Razem z trenerem przeżywamy piłkarską młodość zakończoną kontuzją łękotki, która nie pozwala mu dalej grać. Jego małżeństwo rozpada się, gdy piłkę stawia ponad rodzinę. Kariera trenera, którą zrobił po zakończeniu gry, była możliwa jedynie dzięki nomenklaturowej legitymacji SED. Wspomina także występy reprezentacyjnej drużyny piłkarskiej NRD za granicą, które na ogół kończyły się przegranymi meczami. Gdy mur berliński zostaje zburzony i ostateczne kończy się podział Niemiec na Wschodnie i Zachodnie, próbuje swych sił w handlu butami sportowymi. Jednak nie rozumiejąc, o co chodzi w nowej rzeczywistości gospodarczej, ostatecznie ląduje jako nocny stróż w browarze, sponsorującym drużynę młodzików, którą zaczyna trenować. Nie utyskuje na swój los, bo ma to, co kocha najbardziej - możliwość codziennego kontaktu z piłką nożną.
W tekst wpleciona jest dramatyczna historia jednego z jego wychowanków z boiska, obrońcy Steffena. Trener, przez lata ćwiczeń, tak ukształtował psychikę chłopca, że ten wykonywał praktycznie każde polecenie, jakie mu wydawał. Gdy trzeba było kogoś kryć, najdokładniej jak można, Steffen krył. Gdy trzeba było kogoś sfaulować, Steffen faulował.

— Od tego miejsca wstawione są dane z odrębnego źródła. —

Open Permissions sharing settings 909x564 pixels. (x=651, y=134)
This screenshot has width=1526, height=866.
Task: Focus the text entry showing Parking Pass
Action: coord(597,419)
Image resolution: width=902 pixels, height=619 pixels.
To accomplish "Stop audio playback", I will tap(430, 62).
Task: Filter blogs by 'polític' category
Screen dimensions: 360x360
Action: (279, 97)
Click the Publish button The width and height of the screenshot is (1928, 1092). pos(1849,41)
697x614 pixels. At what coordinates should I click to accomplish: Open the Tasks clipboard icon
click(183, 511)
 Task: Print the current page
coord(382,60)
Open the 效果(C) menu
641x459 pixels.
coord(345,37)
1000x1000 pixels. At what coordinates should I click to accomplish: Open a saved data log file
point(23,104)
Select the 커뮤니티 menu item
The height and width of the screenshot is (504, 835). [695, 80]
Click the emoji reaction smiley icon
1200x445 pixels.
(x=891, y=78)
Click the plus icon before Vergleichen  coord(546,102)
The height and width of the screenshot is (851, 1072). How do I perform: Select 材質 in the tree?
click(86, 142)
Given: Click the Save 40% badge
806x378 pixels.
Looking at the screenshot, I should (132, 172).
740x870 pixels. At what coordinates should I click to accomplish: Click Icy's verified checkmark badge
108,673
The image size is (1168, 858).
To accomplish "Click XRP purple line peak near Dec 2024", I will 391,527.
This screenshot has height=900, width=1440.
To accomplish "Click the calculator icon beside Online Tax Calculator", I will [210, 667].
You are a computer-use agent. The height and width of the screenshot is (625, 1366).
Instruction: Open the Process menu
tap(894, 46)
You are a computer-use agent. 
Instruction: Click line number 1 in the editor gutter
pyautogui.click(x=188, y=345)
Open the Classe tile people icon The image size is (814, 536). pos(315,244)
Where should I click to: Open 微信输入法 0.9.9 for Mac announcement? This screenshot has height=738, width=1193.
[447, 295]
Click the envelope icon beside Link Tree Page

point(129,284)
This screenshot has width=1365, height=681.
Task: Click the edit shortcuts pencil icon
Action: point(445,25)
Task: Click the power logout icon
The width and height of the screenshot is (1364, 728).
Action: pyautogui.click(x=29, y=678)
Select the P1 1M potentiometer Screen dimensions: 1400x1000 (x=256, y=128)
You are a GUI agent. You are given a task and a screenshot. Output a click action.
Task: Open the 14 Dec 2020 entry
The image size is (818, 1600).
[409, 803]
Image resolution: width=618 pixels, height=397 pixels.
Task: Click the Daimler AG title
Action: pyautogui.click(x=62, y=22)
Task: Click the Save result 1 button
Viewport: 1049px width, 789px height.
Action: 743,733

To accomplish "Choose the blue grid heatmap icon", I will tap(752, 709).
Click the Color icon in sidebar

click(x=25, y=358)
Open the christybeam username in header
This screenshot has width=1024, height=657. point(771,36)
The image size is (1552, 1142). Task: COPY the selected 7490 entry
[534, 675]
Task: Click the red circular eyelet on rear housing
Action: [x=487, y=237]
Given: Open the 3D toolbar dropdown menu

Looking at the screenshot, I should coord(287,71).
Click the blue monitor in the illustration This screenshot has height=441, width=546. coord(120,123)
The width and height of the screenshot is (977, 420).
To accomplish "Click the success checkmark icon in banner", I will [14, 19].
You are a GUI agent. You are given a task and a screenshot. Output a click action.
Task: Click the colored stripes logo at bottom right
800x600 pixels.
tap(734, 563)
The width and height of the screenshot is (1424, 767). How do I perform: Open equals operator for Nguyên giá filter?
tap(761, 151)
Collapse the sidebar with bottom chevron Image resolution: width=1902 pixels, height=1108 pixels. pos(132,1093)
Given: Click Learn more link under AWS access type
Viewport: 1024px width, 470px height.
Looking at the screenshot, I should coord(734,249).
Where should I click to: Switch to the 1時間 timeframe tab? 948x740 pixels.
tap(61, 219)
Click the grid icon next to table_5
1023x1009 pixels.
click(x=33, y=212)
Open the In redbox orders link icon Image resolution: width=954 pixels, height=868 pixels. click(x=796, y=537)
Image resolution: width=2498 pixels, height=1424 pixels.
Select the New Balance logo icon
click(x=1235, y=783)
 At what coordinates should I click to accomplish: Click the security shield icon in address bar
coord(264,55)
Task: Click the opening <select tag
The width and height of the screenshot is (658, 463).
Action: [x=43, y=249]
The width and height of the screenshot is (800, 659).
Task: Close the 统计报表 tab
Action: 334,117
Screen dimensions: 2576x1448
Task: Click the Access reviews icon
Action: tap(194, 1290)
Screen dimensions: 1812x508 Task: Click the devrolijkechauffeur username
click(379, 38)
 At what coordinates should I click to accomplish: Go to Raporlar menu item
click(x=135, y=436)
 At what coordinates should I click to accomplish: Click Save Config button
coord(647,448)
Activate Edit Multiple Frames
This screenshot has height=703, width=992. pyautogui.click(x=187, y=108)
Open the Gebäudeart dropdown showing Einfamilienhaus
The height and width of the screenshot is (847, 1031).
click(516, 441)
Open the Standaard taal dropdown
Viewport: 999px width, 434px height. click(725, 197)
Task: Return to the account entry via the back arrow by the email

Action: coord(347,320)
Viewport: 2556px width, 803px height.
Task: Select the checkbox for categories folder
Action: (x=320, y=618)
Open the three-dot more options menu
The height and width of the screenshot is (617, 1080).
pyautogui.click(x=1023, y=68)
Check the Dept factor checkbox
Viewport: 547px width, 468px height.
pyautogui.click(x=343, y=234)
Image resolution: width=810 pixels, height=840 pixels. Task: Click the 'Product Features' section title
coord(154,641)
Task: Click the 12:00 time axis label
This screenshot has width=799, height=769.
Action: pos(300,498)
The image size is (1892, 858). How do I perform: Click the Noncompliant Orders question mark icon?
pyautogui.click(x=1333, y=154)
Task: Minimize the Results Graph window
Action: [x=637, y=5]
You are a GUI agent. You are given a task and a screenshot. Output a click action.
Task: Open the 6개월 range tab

Jeszcze w czasach NRD Steffen poszedł do wojska i został strażnikiem granicznym przy murze dzielącym NRD i RFN. W czasie służby zastrzelił chłopaka, który usiłował się przekraść na drugą stronę. Steffen, jak się potem okazało, bardzo przeżywał to wydarzenie i postanowił nie być taki posłuszny wobec trenera. W czasie jednego z ważniejszych meczy, mimo wyraźnego polecenia z ławki trenerskiej, nie sfaulował napastnika drużyny przeciwnej. Zapytany po meczu w szatni przez trenera, dlaczego nie wykonał polecenia, rozpłakał się jak dziecko. Po upadku muru berlińskiego czyn, którego dopuścił się Steffen, uznany został za przestępstwo i chłopak miał proces, w którym został uznany za winnego. Jednak ze względu na okoliczności, w jakich morderstwo zostało popełnione, wyrok został zawieszony.
Monolog trenera zaczynają w końcu zagłuszać narastające krzyki zbliżających się dzieci. Trener ucisza ich gwizdkiem i wykrzykuje: "Chłopaki! Piłka jest wszystkim!"